The paper tackles the problem of understanding heterogeneous treatment effects by characterizing the full conditional distribution of potential outcomes, proposing the Conditional Counterfactual Mean Embeddings (CCME) framework and developing three estimators with finite-sample convergence rates and double robustness, as demonstrated in experiments that accurately recover distributional features like multimodal structure.
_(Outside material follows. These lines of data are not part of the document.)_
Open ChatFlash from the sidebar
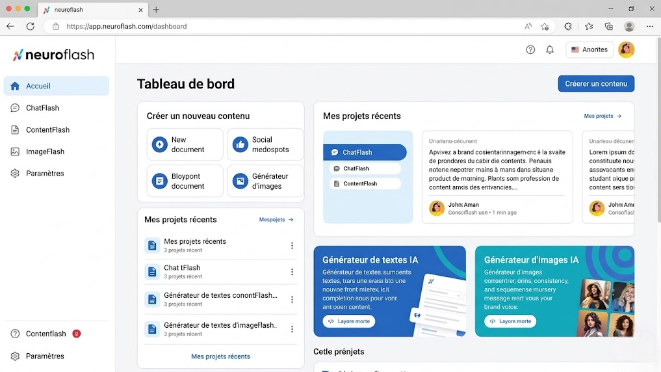click(43, 108)
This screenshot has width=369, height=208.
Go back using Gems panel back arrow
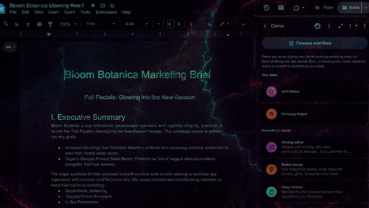265,26
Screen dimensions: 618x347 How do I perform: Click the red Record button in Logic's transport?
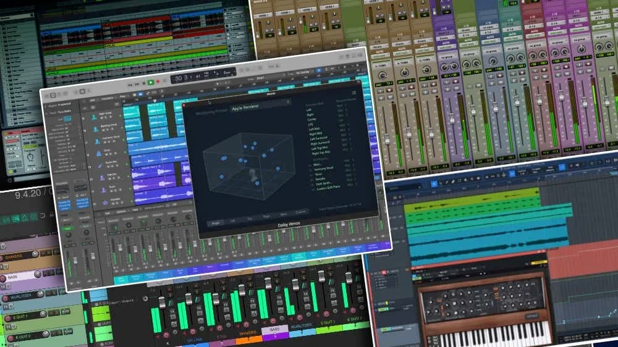pyautogui.click(x=159, y=81)
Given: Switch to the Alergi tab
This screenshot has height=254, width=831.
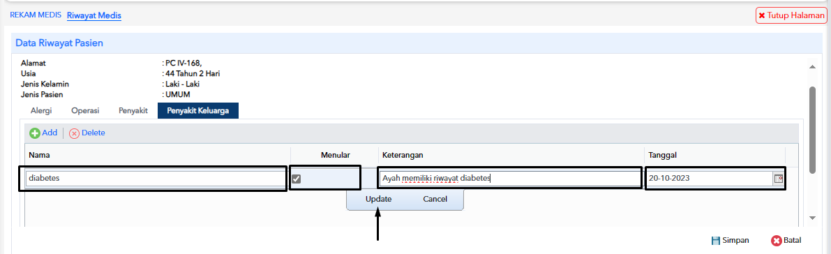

A complete understanding of heterogeneous treatment effects involves characterizing the full conditional distribution of potential outcomes. To this end, we propose the Conditional Counterfactual Mean Embeddings (CCME), a framework that embeds conditional distributions of counterfactual outcomes into a reproducing kernel Hilbert space (RKHS). Under this framework, we develop a two-stage meta-estimator for CCME that accommodates any RKHS-valued regression in each stage. Based on this meta-estimator, we develop three practical CCME estimators: (1) Ridge Regression estimator, (2) Deep Feature estimator that parameterizes the feature map by a neural network, and (3) Neural-Kernel estimator that performs RKHS-valued regression, with the coefficients parameterized by a neural network. We provide finite-sample convergence rates for all estimators, establishing that they possess the double robustness property. Our experiments demonstrate that our estimators accurately recover distributional features including multimodal structure of conditional counterfactual distributions.